Limpiar el polvo

¡A la mierda la mierda! ¡A la mierda el polvo!

Así de decidida, tras veinte años sin querer que entrara nadie en casa, se muestra aquella mañana. A la mierda la falta de tiempo y a la mierda la vergüenza. Alguien tenía que encargarse de limpiar lo que a ella hacía mucho se le escapaba.

No le había hecho nunca gracia dejar que alguien removiera sus papeles, husmeara en sus cajones y viera lo que contenía su nevera. No le apetecía, pero de pronto tampoco pareció relevante. Allí está, en la puerta de su casa, dejando que el olor a humedad le llenara las fosas nasales, y que los ojos se le adaptaran a la falta de luz del pasillo de entrada, mientras la corriente de aire levanta el polvo del suelo y convierte en neblina el espacio hasta el salón.

Allí está, con ganas de mandarlo a la mierda todo.

Con ganas de que alguien venga a limpiarle el polvo.

Triste haber perdido la batalla. Cuando se intentaba sacar el trabajo a solas, sin contar con nadie, podía pasar lo que le había pasado a ella. Una casa cerrada a la que nadie se acercaba porque, tenía que reconocerlo, le daba cierta angustia mostrarla. Se acostumbró a las cenas en soledad porque la grasa se acumulaba en la cocina. Se acostumbró a no compartir la cama porque las sábanas se cambiaban menos de lo aconsejado, y se acostumbró a no compartir la espuma de la bañera porque a ella tampoco le daba tiempo a llenarla.

Se acostumbró a estar sola…

Se acostumbró a que la suciedad no le importara.

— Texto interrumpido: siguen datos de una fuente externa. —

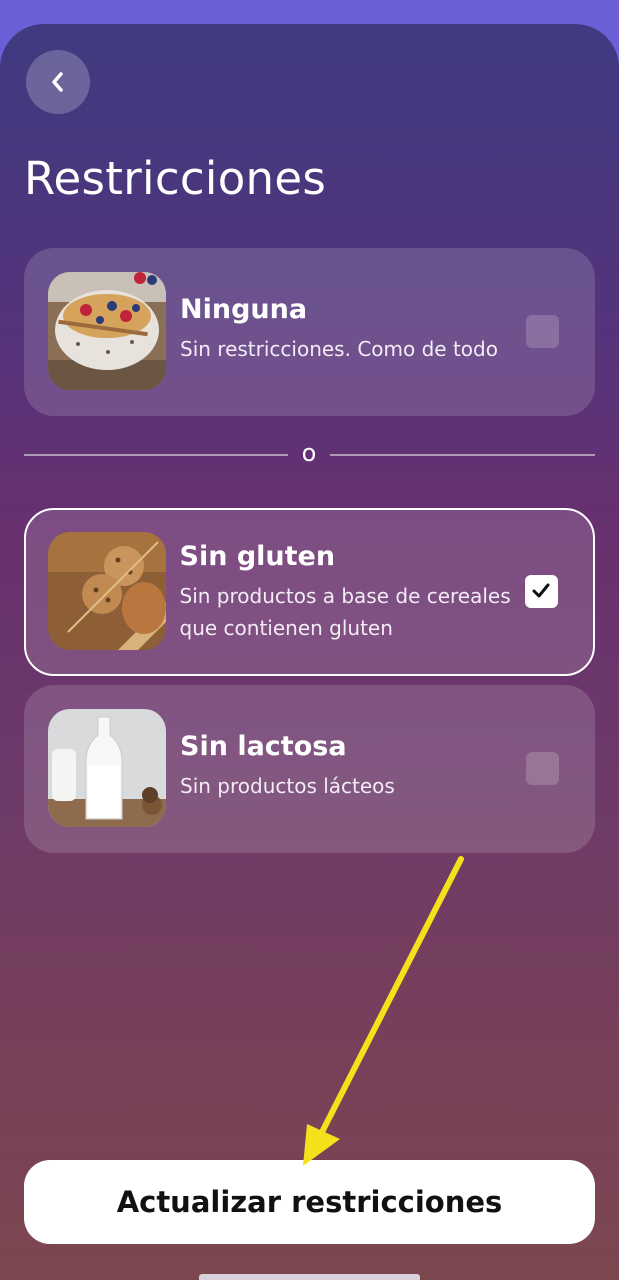 The width and height of the screenshot is (619, 1280). Describe the element at coordinates (339, 349) in the screenshot. I see `option-description: Sin restricciones. Como de todo` at that location.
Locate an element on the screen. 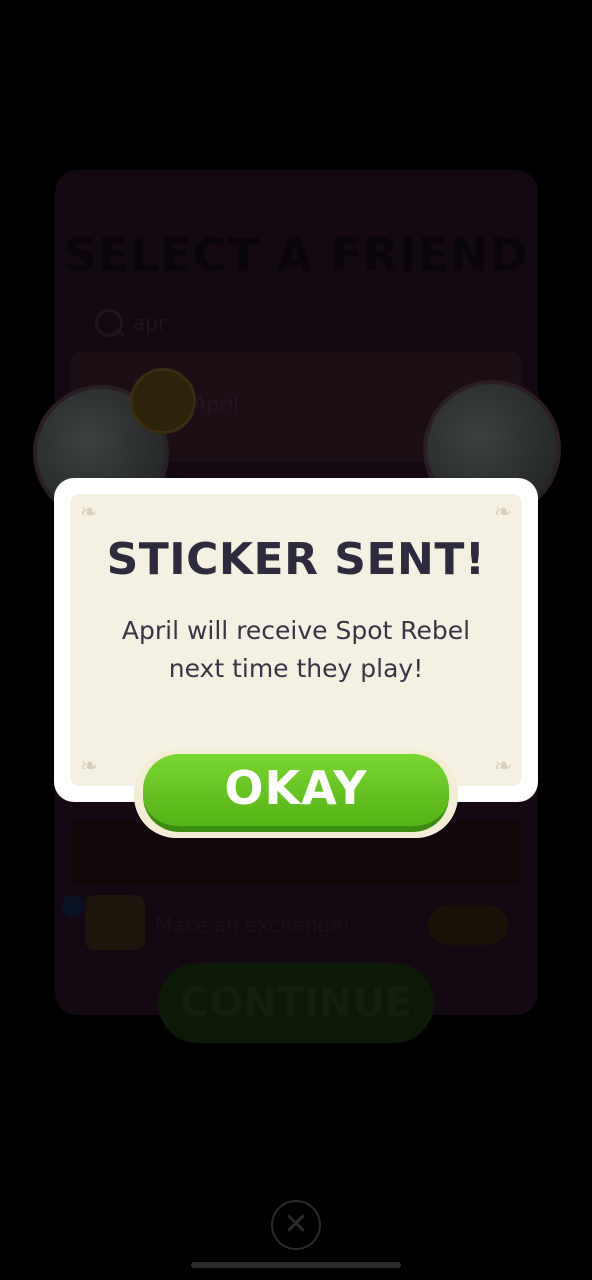  home-indicator is located at coordinates (296, 1265).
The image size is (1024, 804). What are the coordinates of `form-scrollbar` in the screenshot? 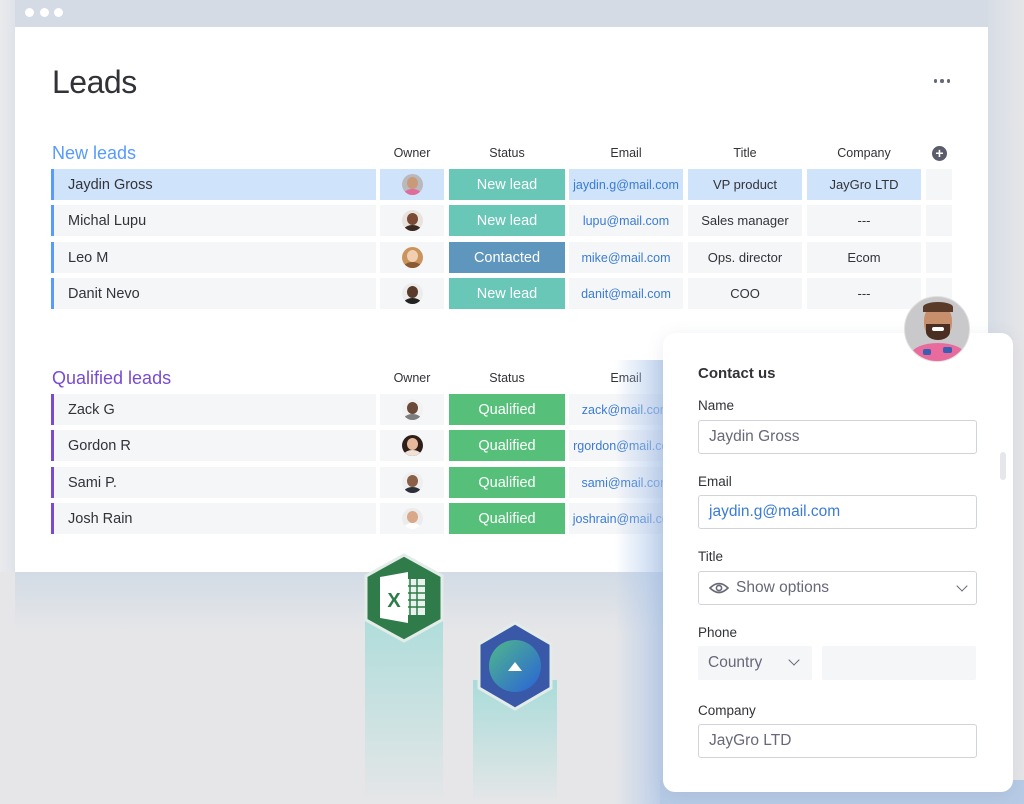 It's located at (1003, 466).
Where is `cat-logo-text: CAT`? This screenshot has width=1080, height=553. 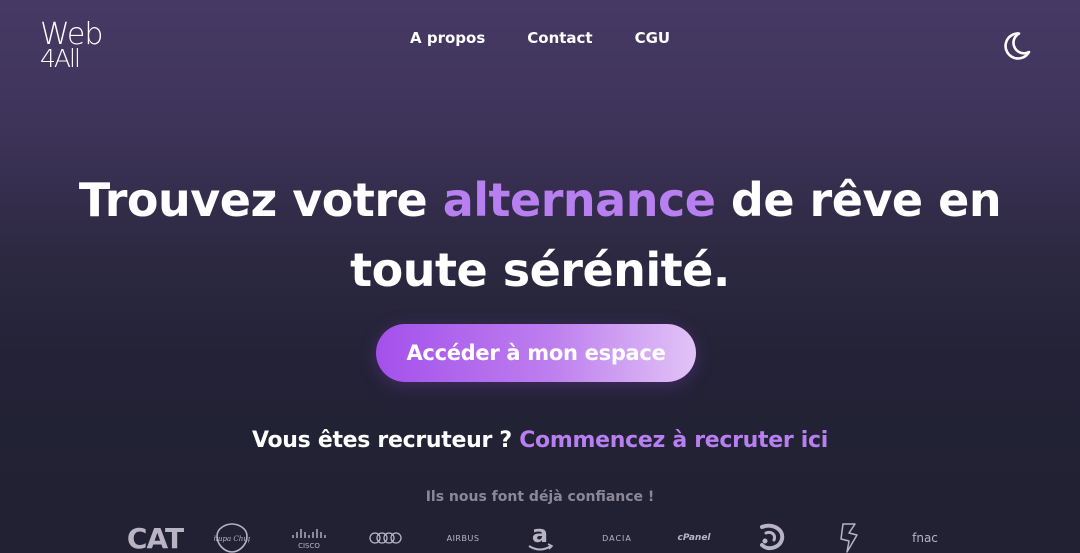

Pero ahora, mirando la niebla de su pasillo, con la rabia de ver que era imposible hacerlo sola, toma la determinación de que su intimidad ya no importa tanto. Va a dejar que un extraño vea la ropa interior que guarda en los cajones, que vea los documentos de su estudio, los libros que almacena en la librería, y su consolador escondido en la mesilla de noche. Va a dejar de ser la ermitaña que protege con celo la ropa que ya no se pone, pero que le da pena tirar por los recuerdos que implica. Va a dejar de ser la huraña que acumula velas para ocasiones especiales, y que por falta de ellas se encuentra un día que todas las mechas están intactas. Va a dejar de ser la solitaria que tampoco puso un gato en su vida porque sabía que ni a cambiarle la tierra llegaría por las mañanas.

Por fin va a abrir las ventanas…

Una cosa era preservar la intimidad y otra muy distinta dejar de avanzar porque le atormentara mostrarse vulnerable.

Y mostrar el jabón con el que se lavaba todos los días la cara era demasiado íntimo. Se podía saber demasiado de ella observando…

Que tenía acné aún con sus cerca de cincuenta años, y que le avergonzaba tanto como para seguir tratándoselo. Que usaba una talla L de pantalón y que hacía una sempiterna dieta para tratar de bajar a la M. Que solamente vivía ella en la casa pero que todavía así dejaba espacio en el ropero para cuando llegara el hombre apropiado. Que entre los libros que leía entremezclaba historias de novela rosa, suspirando por los romances que se había perdido en la vida… tratando de limpiar el polvo, sin llegar a encontrar el tiempo para hacerlo.

Se le había escapado la vida invirtiendo tiempo en no ser lo que era, y luego ocultando lo que nunca le gustó ser.

Y ahora todo eso tenía una densa capa de polvo que no le daba sino alergia…

Ya era hora de volver a abrir las ventanas y mostrarse como era. Con polvo y arrugas incluidas, con páginas de buena literatura e historias para jovencitas quinceañeras. Con acné y dieta, y un consolador sustituyendo al marido que no tenía.

Ya era hora de recordar de qué color eran en verdad los muebles de su casa.